▶ _WORK ORDER_
Give back each entry unchanged, minus pictures.

== == ==

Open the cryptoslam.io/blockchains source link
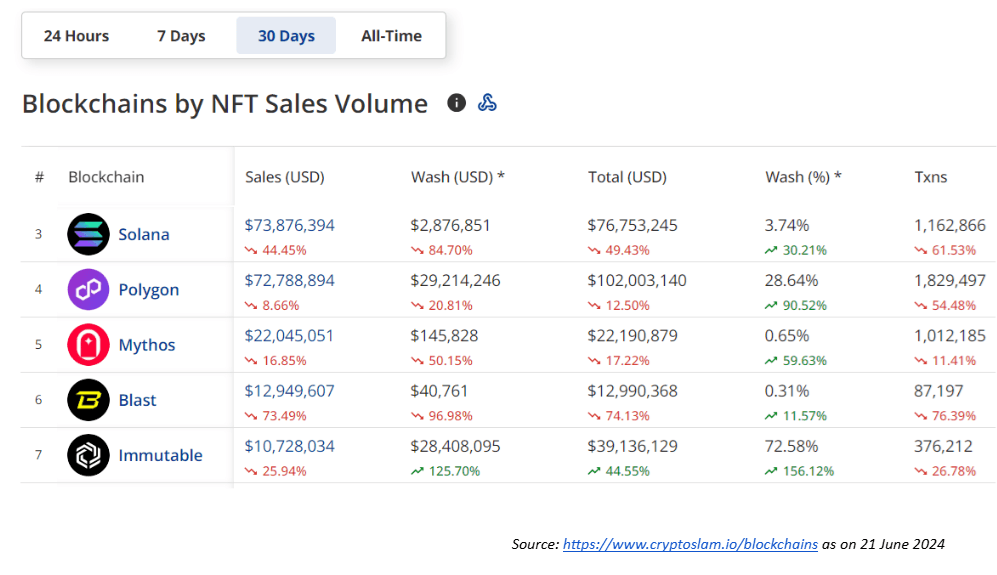point(690,544)
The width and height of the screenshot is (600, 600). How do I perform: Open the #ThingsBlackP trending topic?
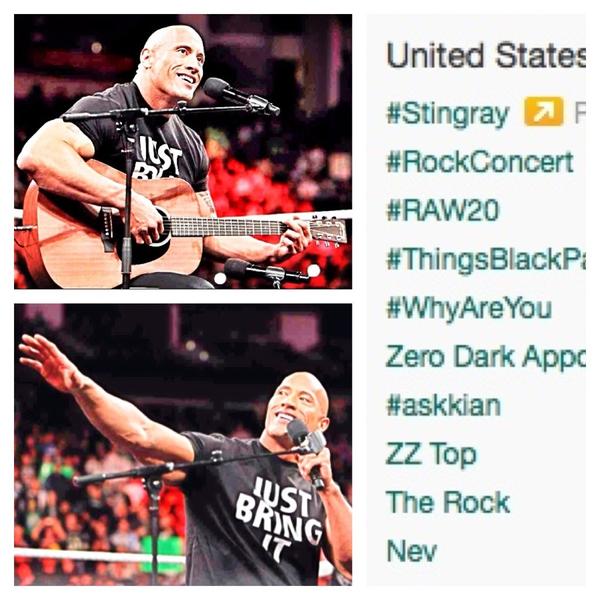[486, 260]
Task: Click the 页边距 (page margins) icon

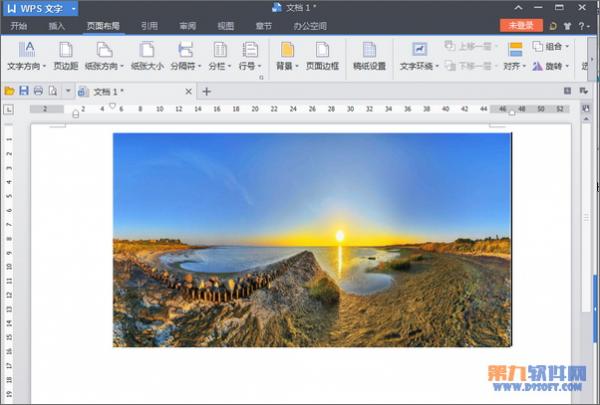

== == ==

▶ _WRITTEN SOLUTION_
Open the cryptoslam.io/blockchains source link
point(690,544)
The width and height of the screenshot is (600, 600). How do I perform: Open the #ThingsBlackP trending topic?
[486, 260]
Task: Click the 页边距 (page margins) icon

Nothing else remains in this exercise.